Ministry of Health and Social Protection

Ministry overview
- Formed: 4 May 2011
- Preceding Ministry: Ministry of Social Protection;
- Jurisdiction: Colombia
- Headquarters: Carrera 13 No. 32-76 Bogotá, Colombia; 04°37′11.92″N 74°04′05.69″W﻿ / ﻿4.6199778°N 74.0682472°W;
- Annual budget: COP$10,484,950,978,716 (2013) COP$11,174,046,764,741 (2014)
- Ministry executive: Minister;
- Website: www.minsalud.gov.co

= Ministry of Health and Social Protection (Colombia) =

Ministry of the Government of Colombia

The Ministry of Health and Social Protection (Ministerio de Salud y de Protección Social, MinSalud) is one of the nineteen national executive ministries of the Government of Colombia, and is responsible for coordinating and implementing the national policy and social services relating to health and social security.

== History ==
Upon assuming the Presidency of the Republic in his first term (2002–2006), President Álvaro Uribe Vélez decided to merge the Ministries of Health and Labor into the Ministry of Social Protection.

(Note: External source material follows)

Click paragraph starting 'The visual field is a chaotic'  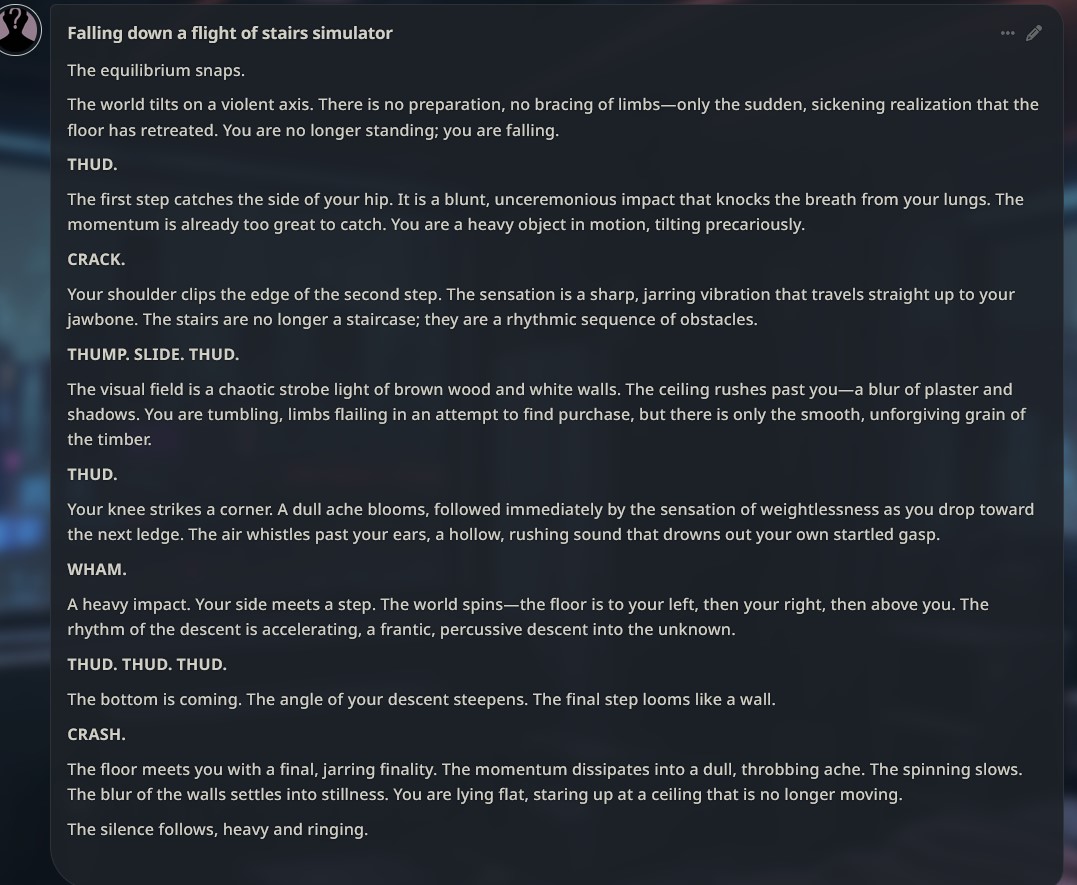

The two ministries that made up the Ministry of Social Protection were the Ministry of Labor, created by Law 96 of 1938, and the Ministry of Health, created under the name of Ministry of Hygiene by Law 27 of 1946 and later called the Ministry of Health.

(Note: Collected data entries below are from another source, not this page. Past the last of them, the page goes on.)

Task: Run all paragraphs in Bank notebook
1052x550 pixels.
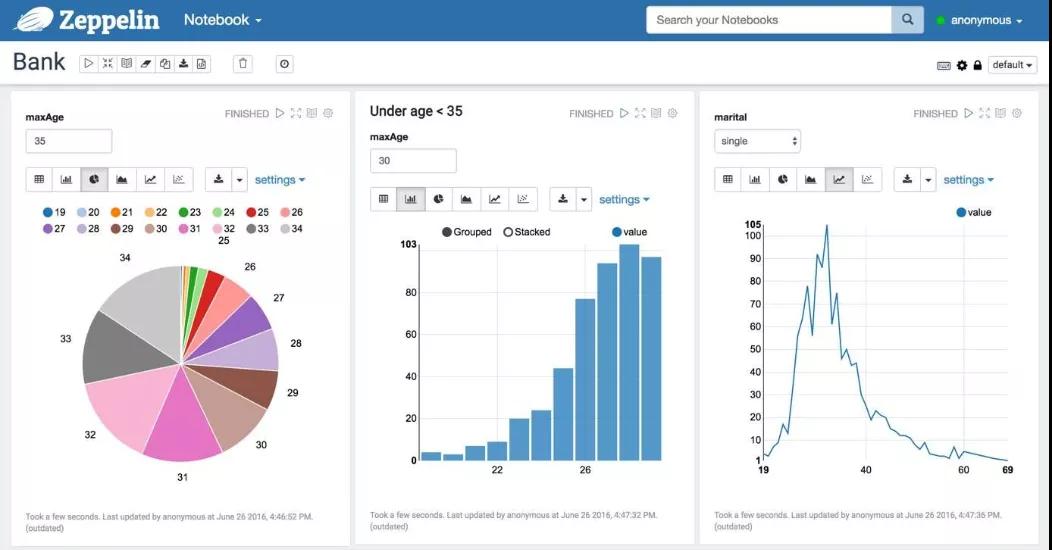Action: pyautogui.click(x=89, y=64)
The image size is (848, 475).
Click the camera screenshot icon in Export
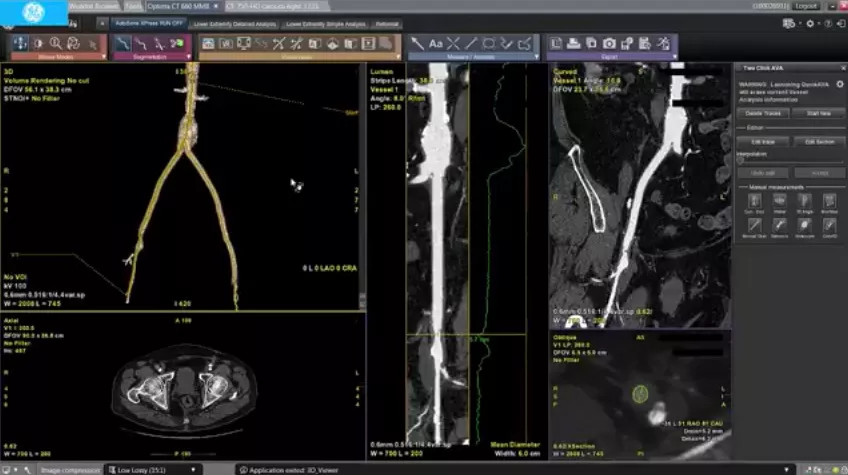[610, 44]
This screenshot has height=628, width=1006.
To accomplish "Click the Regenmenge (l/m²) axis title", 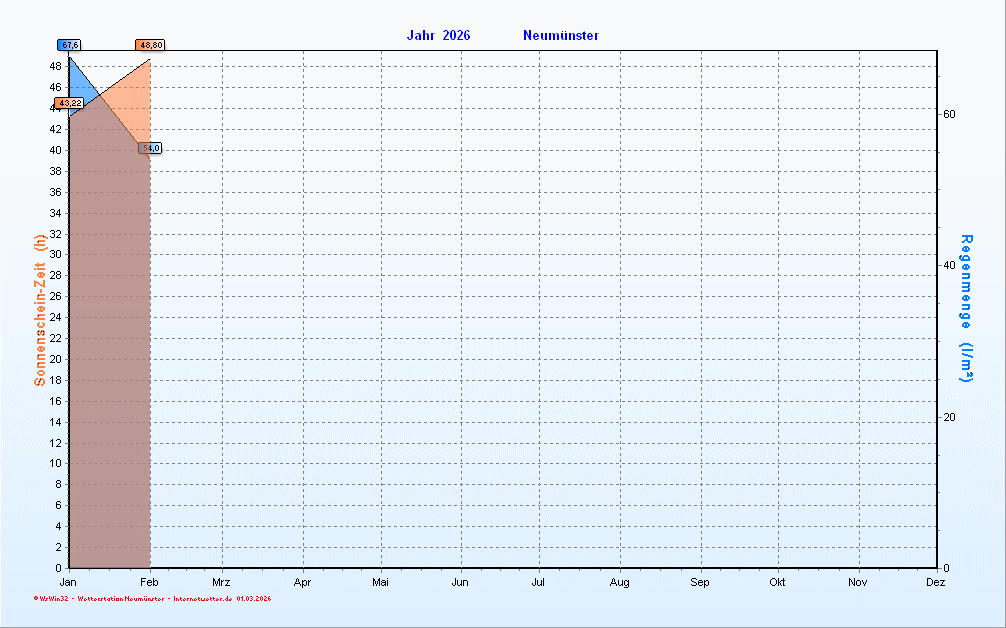I will point(966,308).
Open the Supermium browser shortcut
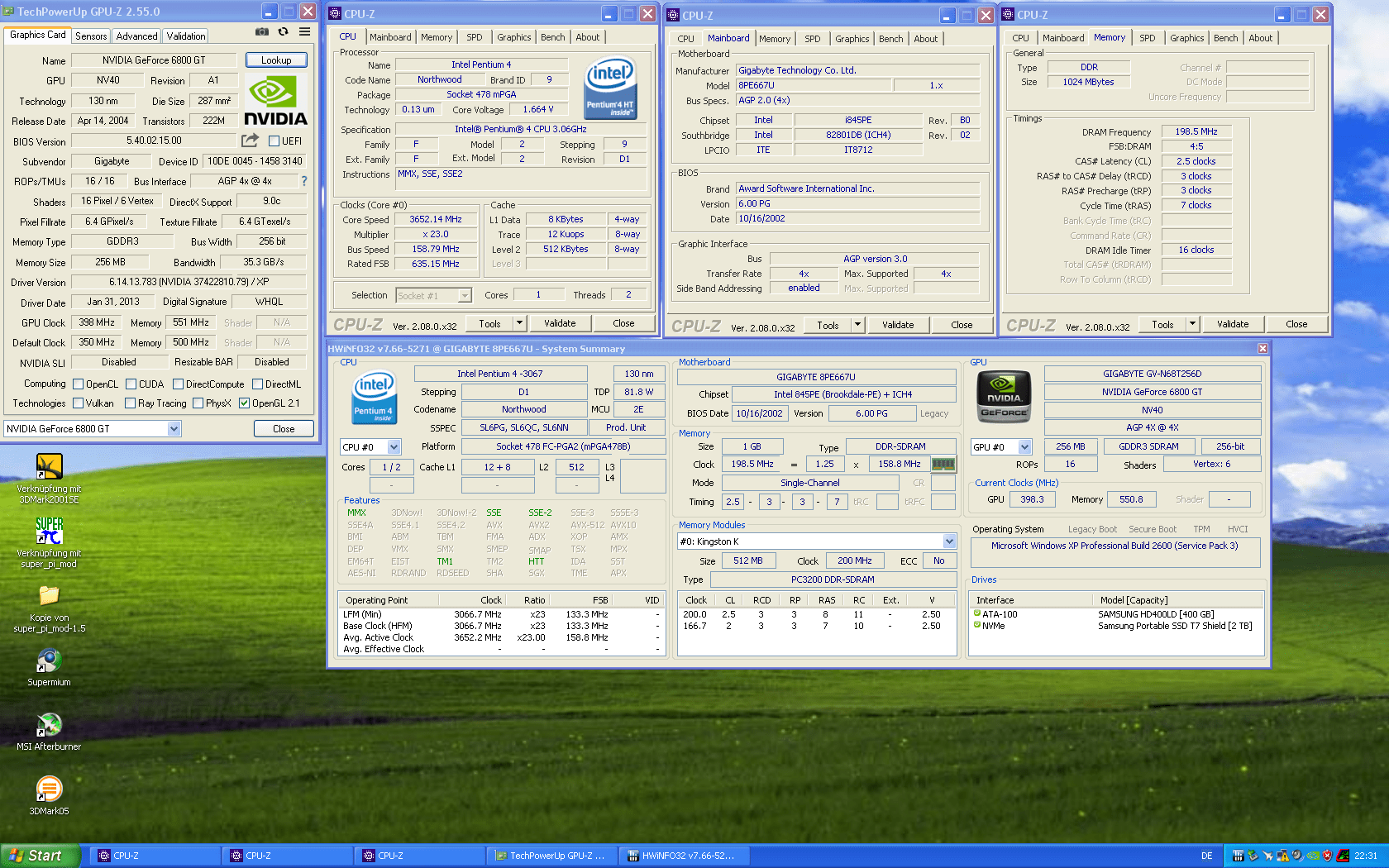1389x868 pixels. [49, 661]
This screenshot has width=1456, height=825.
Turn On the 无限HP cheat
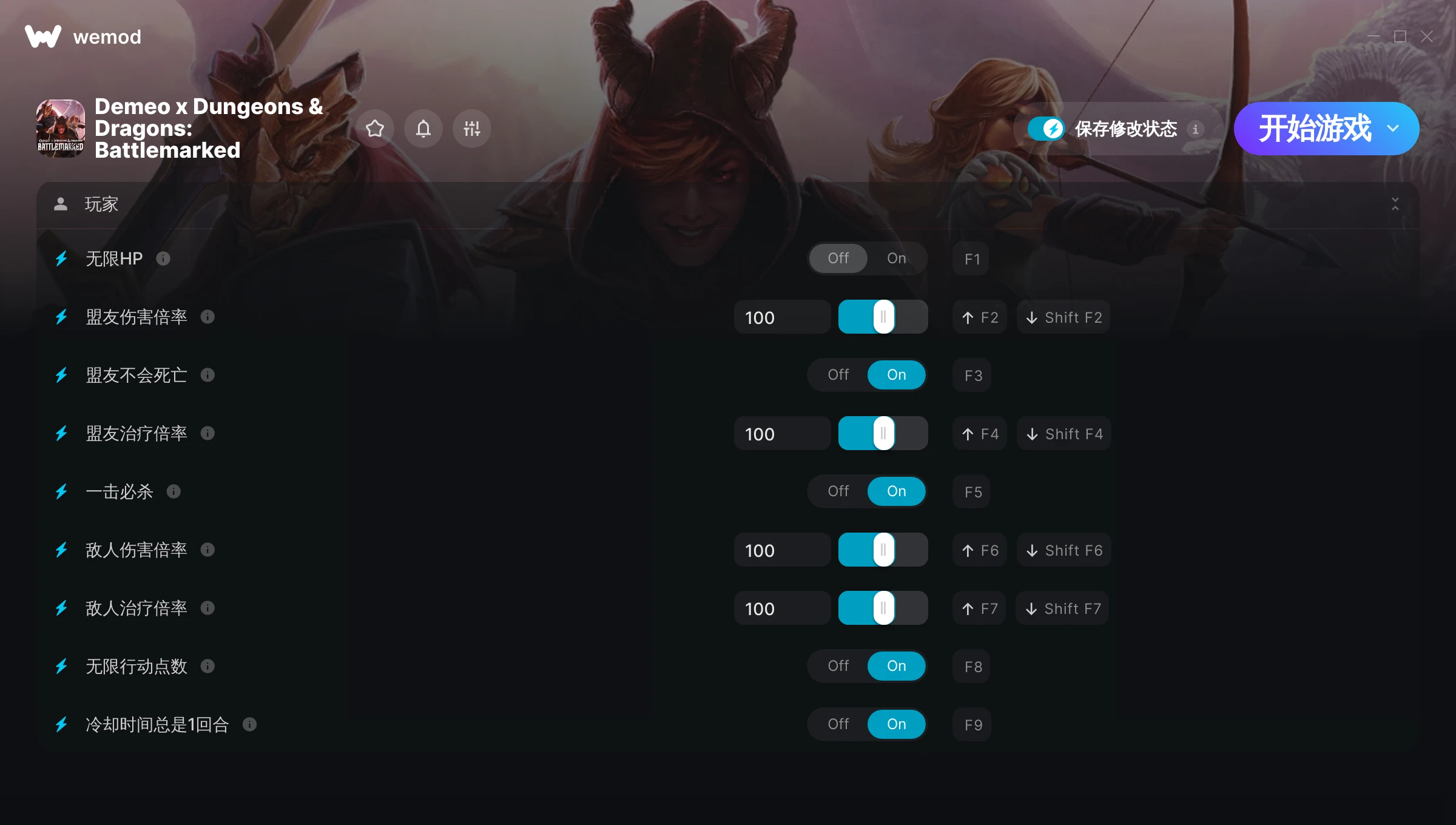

With the passage of Law 1444 of 2011, the Ministry of Social Protection was split into two; according to article 7 of said law, the Ministry of Social Protection was transformed into the Ministry of Labor, and according to article 9 of the same law, the Ministry of Health and Social Protection was created.

== Location ==
Previously, when the Ministry of Social Protection had not been separated, it was located at Carrera 13 No. 32-76 in the city of Bogotá . Currently the Ministry of Health is located at the same address, while the Ministry of Labor has its headquarters at Carrera 14 No. 99-33.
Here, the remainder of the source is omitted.